Okay, I’ll be honest: I was putting off finishing this post in hopes that I could do one big post about the end of both the WGA and SAG-AFTRA strikes. Although SAG-AFTRA and AMPTP are back at the negotiating table since last week, as of this writing, they haven’t made a deal.
The WGA, however, has made a deal and, in a trend they established from the get-go, the WGA has provided a great summary of what is coming out of the deal and a breakdown of what they asked for in May, what the AMPTP’s initial response (or non-response), and what the WGA got out of the deal at the end.
This second link is what I really enjoyed reviewing because, if you recall lo these many moons ago, the AMPTP didn’t respond or rejected many of the WGA’s proposals and here, on this side of time, there are many, many gains. Some gains weren’t as good as what the WGA wanted, a couple were better, and again, the big thing for me was for the 9 proposals from the WGA that the AMPTP outright rejected back in May. With this deal, the AMPTP reversed and offered something on 8 of them, including the much-covered issue of the use of AI in scriptwriting. Bean counters without terminal cases of loss aversion can point to the fact that the WGA asked for changes that meant increased costs of $429 million per year, but the deal means increased costs of $233 million per year (were I a bean counter myself, I would check how much of that is tied to addressing inflation, but my premise is it’s a “nontrivial amount.)
Reading the summaries above, it probably comes as no surprise that media coverage declares this an unabashed victory for the WGA specifically and organized labor generally.
Alissa Wilkinson and Emily Stewart at Vox give a good overview in their “explainer” style that hits all the various issues that have been covered this summer. Josef Adalian over at Vulture gives more of an “oral history” style of how things went down, a general approach shared by Cynthia Littleton, Matt Donnelly, and Kate Aurthur for industry publication Variety.

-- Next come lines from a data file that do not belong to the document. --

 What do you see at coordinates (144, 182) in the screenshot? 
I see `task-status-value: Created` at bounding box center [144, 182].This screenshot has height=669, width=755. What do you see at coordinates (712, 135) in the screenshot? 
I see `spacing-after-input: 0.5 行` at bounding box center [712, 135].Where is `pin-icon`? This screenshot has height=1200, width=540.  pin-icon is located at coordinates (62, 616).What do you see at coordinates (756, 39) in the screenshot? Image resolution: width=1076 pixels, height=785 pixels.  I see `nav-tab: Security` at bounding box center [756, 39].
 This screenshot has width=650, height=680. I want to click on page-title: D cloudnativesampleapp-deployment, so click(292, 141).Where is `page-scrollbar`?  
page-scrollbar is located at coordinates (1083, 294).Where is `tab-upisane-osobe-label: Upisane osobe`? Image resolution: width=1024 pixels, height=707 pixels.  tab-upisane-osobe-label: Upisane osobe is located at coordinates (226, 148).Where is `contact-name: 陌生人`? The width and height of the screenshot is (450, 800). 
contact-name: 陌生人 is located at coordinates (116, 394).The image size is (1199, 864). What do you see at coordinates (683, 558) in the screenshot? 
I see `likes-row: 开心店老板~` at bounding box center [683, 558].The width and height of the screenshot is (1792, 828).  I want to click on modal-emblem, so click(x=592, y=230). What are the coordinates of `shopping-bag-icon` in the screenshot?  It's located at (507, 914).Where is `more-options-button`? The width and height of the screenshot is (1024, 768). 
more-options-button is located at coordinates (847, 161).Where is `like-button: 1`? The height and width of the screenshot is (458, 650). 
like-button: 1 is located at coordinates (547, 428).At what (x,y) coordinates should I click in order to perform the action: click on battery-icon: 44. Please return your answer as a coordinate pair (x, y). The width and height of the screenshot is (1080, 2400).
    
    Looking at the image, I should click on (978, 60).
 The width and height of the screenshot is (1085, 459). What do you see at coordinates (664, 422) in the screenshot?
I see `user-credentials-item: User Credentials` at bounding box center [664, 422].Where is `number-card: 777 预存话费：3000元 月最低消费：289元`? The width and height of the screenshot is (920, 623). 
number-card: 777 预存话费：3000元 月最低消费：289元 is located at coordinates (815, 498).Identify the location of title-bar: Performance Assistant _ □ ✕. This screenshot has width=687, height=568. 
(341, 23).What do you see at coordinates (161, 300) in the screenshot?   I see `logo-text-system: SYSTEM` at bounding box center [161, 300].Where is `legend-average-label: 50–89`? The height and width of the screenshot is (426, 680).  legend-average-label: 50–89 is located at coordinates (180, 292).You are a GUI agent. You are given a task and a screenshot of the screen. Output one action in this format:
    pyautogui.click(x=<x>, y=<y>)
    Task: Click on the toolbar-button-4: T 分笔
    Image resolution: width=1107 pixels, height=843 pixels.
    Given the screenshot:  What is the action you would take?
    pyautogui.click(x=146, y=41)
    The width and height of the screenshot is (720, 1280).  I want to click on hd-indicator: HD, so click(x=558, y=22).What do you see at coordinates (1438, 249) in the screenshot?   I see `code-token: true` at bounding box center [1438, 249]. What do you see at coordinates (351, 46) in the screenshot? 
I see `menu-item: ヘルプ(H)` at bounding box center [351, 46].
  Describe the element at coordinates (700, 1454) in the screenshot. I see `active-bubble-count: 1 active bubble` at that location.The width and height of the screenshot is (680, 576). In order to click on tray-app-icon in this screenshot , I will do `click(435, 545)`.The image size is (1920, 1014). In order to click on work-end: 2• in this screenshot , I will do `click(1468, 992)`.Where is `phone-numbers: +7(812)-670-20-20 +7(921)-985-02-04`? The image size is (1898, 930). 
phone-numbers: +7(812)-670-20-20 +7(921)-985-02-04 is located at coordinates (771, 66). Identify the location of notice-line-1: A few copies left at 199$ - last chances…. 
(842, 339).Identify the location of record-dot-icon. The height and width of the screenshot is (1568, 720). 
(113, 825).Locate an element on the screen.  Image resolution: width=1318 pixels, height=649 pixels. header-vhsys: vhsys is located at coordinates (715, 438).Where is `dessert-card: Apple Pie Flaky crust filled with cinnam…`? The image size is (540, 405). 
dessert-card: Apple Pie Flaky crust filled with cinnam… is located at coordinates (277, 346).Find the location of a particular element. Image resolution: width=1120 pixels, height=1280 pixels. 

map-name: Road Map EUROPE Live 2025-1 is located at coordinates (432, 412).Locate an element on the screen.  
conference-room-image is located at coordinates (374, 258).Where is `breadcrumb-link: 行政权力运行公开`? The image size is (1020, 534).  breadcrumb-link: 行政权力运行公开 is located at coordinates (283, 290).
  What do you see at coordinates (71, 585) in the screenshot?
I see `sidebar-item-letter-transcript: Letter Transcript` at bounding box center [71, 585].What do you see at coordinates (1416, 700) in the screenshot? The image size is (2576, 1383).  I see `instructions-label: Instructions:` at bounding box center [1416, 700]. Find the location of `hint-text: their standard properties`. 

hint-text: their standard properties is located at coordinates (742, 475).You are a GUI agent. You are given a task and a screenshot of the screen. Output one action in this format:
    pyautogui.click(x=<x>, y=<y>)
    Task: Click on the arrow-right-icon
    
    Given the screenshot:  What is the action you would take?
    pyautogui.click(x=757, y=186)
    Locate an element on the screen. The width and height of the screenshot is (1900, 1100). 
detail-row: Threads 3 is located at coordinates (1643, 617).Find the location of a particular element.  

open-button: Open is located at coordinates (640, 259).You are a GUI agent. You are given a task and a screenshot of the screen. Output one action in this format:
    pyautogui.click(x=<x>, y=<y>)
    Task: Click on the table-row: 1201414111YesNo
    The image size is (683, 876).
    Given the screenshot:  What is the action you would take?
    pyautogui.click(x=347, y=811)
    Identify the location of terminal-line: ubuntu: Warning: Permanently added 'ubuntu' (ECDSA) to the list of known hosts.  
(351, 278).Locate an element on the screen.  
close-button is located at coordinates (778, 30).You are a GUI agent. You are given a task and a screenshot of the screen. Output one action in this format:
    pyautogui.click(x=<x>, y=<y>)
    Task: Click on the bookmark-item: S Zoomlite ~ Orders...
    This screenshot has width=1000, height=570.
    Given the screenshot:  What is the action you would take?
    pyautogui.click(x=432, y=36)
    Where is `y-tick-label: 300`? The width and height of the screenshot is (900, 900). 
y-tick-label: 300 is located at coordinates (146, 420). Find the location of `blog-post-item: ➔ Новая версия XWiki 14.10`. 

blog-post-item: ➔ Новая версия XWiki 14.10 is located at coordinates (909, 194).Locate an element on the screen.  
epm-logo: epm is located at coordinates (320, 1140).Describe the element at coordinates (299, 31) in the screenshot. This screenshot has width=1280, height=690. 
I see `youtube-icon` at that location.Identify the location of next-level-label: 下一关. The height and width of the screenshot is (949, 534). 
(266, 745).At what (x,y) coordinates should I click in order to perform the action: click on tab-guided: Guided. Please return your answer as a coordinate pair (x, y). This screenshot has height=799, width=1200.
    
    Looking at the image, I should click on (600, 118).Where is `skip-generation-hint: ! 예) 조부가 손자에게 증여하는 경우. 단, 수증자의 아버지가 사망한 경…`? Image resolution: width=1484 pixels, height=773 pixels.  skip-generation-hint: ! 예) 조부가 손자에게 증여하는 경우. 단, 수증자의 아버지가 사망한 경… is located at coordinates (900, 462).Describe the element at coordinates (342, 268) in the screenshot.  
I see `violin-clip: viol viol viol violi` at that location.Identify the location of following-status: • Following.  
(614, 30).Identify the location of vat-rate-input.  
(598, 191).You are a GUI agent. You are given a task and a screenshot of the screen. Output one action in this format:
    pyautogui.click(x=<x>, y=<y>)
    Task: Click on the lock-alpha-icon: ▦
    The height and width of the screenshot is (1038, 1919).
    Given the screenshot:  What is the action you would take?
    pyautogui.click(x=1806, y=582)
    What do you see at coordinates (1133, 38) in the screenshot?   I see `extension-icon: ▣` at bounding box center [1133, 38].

Plus, Molly McPherson writes for Forbes about specific tactics WGA used to great effect to end in the deal.
Since this coverage, I’ve seen multiple times from multiple people “why did it take this long to get to this deal?” Hopefully, that helps speed along sensible negotiations with the SAG-AFTRA deal and, indeed, the studio heads seem to be involved with those now.
A final note: I was holding off on posting this long enough so that news has come that the WGA membership has voted to approve the deal overwhelmingly. (As someone who’s been an election official for local elections where a minority of registered voters voted and that percentage of a percentage was reported as “overwhelming,” I was pleased to see both a comfortable majority of WGA members voted and, of that majority, a substantial majority approved the deal).